>>>>>

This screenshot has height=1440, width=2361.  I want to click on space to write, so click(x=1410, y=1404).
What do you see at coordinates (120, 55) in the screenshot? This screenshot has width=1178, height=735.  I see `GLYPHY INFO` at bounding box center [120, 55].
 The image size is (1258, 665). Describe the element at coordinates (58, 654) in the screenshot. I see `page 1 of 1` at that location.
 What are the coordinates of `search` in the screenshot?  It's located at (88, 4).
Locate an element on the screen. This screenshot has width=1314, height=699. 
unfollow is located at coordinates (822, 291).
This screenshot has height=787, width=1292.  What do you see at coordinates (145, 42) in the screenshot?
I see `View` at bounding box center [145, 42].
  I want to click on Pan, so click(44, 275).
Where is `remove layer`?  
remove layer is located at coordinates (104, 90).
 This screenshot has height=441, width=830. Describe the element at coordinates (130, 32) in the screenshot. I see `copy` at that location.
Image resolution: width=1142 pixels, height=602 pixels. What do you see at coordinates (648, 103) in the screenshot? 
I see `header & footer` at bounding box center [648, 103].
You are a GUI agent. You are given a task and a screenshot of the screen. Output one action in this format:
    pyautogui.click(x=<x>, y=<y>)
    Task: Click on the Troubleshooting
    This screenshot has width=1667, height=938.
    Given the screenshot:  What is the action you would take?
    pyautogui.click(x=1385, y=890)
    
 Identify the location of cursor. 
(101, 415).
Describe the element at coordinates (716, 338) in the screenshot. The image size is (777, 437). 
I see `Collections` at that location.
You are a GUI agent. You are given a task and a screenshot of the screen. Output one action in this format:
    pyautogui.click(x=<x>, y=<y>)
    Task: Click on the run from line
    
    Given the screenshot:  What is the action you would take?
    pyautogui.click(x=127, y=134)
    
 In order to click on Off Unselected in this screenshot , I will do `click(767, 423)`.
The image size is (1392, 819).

<<<<<

* [Task requirements]: Convert every line of the records above into a Markdown table, omitting blank lines. Use a Number column for the row number and a Line column for the line itself.

* [The completed task]:
| Number | Line |
|---|---|
| 1 | This screenshot has height=1440, width=2361.  I want to click on space to write, so click(x=1410, y=1404). |
| 2 | What do you see at coordinates (120, 55) in the screenshot? This screenshot has width=1178, height=735.  I see `GLYPHY INFO` at bounding box center [120, 55]. |
| 3 |  The image size is (1258, 665). Describe the element at coordinates (58, 654) in the screenshot. I see `page 1 of 1` at that location. |
| 4 |  What are the coordinates of `search` in the screenshot?  It's located at (88, 4). |
| 5 | Locate an element on the screen. This screenshot has width=1314, height=699.  |
| 6 | unfollow is located at coordinates (822, 291). |
| 7 | This screenshot has height=787, width=1292.  What do you see at coordinates (145, 42) in the screenshot? |
| 8 | I see `View` at bounding box center [145, 42]. |
| 9 |   I want to click on Pan, so click(44, 275). |
| 10 | Where is `remove layer`?   |
| 11 | remove layer is located at coordinates (104, 90). |
| 12 |  This screenshot has height=441, width=830. Describe the element at coordinates (130, 32) in the screenshot. I see `copy` at that location. |
| 13 | Image resolution: width=1142 pixels, height=602 pixels. What do you see at coordinates (648, 103) in the screenshot?  |
| 14 | I see `header & footer` at bounding box center [648, 103]. |
| 15 | You are a GUI agent. You are given a task and a screenshot of the screen. Output one action in this format: |
| 16 |     pyautogui.click(x=<x>, y=<y>) |
| 17 |     Task: Click on the Troubleshooting |
| 18 |     This screenshot has width=1667, height=938. |
| 19 |     Given the screenshot:  What is the action you would take? |
| 20 |     pyautogui.click(x=1385, y=890) |
| 21 |  Identify the location of cursor.  |
| 22 | (101, 415). |
| 23 | Describe the element at coordinates (716, 338) in the screenshot. The image size is (777, 437).  |
| 24 | I see `Collections` at that location. |
| 25 | You are a GUI agent. You are given a task and a screenshot of the screen. Output one action in this format: |
| 26 |     pyautogui.click(x=<x>, y=<y>) |
| 27 |     Task: Click on the run from line |
| 28 |     Given the screenshot:  What is the action you would take? |
| 29 |     pyautogui.click(x=127, y=134) |
| 30 |  In order to click on Off Unselected in this screenshot , I will do `click(767, 423)`. |
| 31 | The image size is (1392, 819). |